As Morgan Tock Morgan Tocker, a product manager at MySQL server, wrote here, the problem is extensibility.
The cached operation looks simple: The Select command is stored in a hash table (also known as a hash table); If the inbound request matches the hash, the server can return the result of the last query execution (and there is a protection mechanism so that the server does not return stale stale results.) )
The problem, says the trader, is that "it is well known that caching does not scale well with high-throughput workloads on multicore machines." ”

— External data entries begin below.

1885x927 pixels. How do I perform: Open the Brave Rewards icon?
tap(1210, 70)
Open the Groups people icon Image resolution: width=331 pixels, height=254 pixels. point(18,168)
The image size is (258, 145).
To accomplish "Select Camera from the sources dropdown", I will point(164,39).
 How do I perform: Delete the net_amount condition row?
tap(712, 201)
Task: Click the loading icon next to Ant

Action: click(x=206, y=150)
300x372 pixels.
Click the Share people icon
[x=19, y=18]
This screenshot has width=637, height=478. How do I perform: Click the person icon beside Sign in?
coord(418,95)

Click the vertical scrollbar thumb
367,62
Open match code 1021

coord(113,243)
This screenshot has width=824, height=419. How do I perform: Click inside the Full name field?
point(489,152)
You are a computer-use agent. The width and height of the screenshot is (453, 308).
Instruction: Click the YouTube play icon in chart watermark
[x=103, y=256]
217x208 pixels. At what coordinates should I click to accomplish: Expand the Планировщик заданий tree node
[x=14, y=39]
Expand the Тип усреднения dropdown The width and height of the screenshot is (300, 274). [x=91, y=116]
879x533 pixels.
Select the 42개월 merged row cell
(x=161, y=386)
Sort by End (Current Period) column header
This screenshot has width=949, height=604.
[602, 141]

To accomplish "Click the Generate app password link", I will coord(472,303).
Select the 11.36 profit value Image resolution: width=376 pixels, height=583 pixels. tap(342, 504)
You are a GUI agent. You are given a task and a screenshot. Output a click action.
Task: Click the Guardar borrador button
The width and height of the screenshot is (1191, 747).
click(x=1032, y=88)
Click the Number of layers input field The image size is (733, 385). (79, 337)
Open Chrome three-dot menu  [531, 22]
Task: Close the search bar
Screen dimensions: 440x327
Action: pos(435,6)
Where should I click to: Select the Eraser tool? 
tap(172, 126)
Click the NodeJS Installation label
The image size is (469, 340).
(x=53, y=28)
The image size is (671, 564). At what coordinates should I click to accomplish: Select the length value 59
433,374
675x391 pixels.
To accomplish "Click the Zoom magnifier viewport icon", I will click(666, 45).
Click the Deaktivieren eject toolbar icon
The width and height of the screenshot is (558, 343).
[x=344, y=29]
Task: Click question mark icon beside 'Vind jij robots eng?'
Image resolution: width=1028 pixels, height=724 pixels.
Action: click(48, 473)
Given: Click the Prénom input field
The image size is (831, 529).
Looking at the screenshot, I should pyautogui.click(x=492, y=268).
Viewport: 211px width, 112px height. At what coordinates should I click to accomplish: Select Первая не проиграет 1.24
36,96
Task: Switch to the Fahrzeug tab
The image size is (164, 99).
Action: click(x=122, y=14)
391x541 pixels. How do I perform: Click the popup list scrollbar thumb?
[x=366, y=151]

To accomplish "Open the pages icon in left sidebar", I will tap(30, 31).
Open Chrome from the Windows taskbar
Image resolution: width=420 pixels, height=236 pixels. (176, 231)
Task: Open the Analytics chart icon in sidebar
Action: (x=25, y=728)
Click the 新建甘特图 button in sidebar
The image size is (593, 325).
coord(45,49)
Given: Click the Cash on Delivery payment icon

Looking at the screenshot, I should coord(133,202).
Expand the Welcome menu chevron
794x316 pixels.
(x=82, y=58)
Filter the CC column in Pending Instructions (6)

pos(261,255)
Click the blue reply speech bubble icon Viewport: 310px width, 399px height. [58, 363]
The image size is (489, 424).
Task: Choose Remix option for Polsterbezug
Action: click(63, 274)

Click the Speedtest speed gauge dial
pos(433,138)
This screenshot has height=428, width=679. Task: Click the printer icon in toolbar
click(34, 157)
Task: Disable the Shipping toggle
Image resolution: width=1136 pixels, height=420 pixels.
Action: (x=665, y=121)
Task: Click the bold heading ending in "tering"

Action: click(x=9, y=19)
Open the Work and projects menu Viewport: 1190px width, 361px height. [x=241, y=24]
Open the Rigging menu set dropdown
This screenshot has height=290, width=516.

Even if the problem can be solved, he continues, the solution will not make the performance of the query cache more predictable (the implication is more stable), and for a user-oriented system, performance stability is often more important than peak throughput.
Instead of sticking to fixing cache issues, a group of developers at MySQL Server have decided to "work on other improvements that are more common to all workloads."
Developers who really need a caching mechanism can use Proxysql, and other users who upgrade to MySQL 8.0 "will be encouraged to use server-side query Rewrite (query rewriting). ”
This article is from the "12629896" blog, please be sure to keep this source http://12639896.blog.51cto.com/12629896/1933612
MySQL's query caching feature is now a bottleneck!